[INSTRUCTIONS FOR THE TASK]
Set down, word for word, the line with "Where should I" and the lines after it through the final line of the data below, without pictures.

Stored records:
-=-=-

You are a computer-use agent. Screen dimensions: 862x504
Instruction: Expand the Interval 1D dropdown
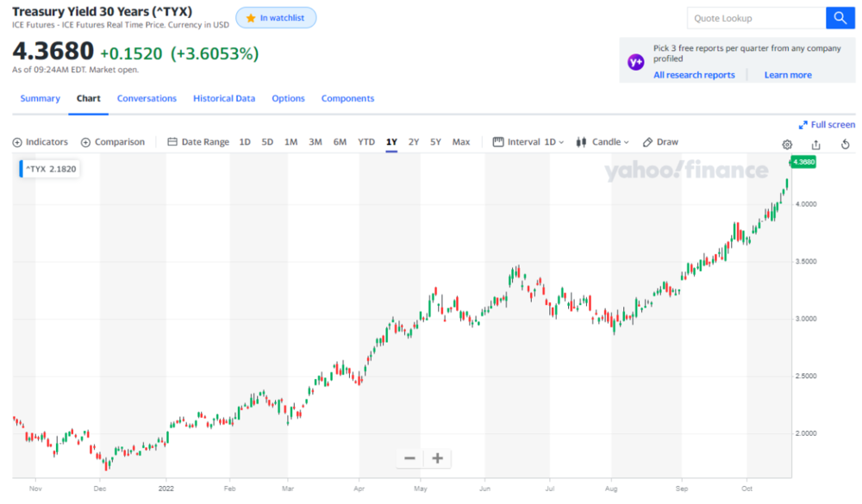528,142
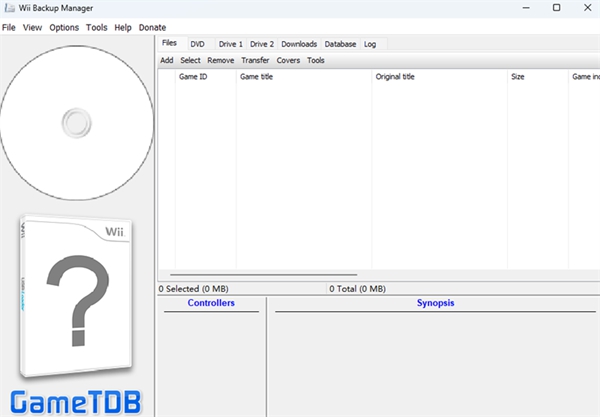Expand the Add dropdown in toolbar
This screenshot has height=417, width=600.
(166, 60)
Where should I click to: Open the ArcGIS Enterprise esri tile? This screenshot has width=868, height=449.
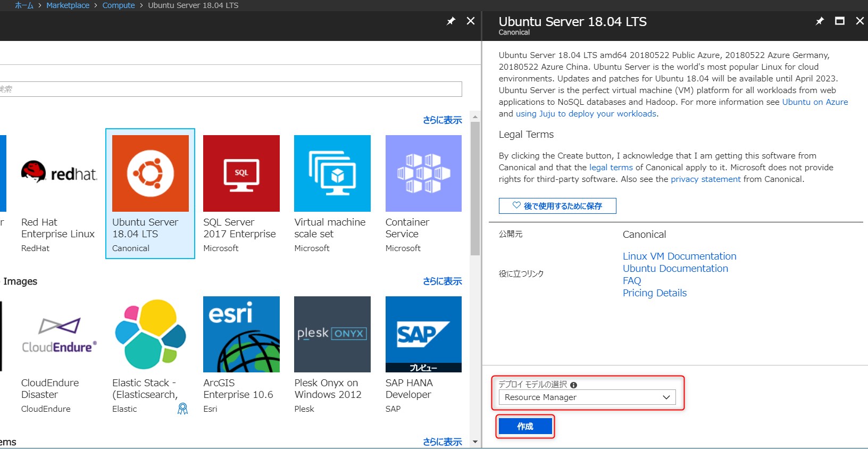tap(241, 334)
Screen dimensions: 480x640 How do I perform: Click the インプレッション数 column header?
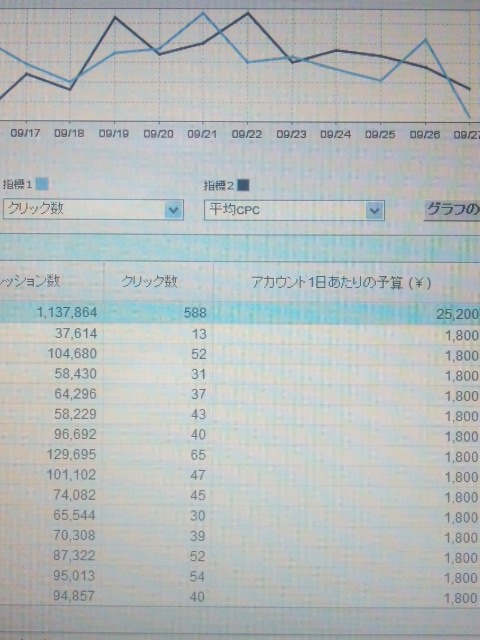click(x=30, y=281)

-=-=-

[RESULT OF THIS TASK]
Where should I click to: Open the ArcGIS Enterprise esri tile? This screenshot has width=868, height=449.
tap(241, 334)
Screen dimensions: 480x640 How do I perform: Click the インプレッション数 column header?
click(x=30, y=281)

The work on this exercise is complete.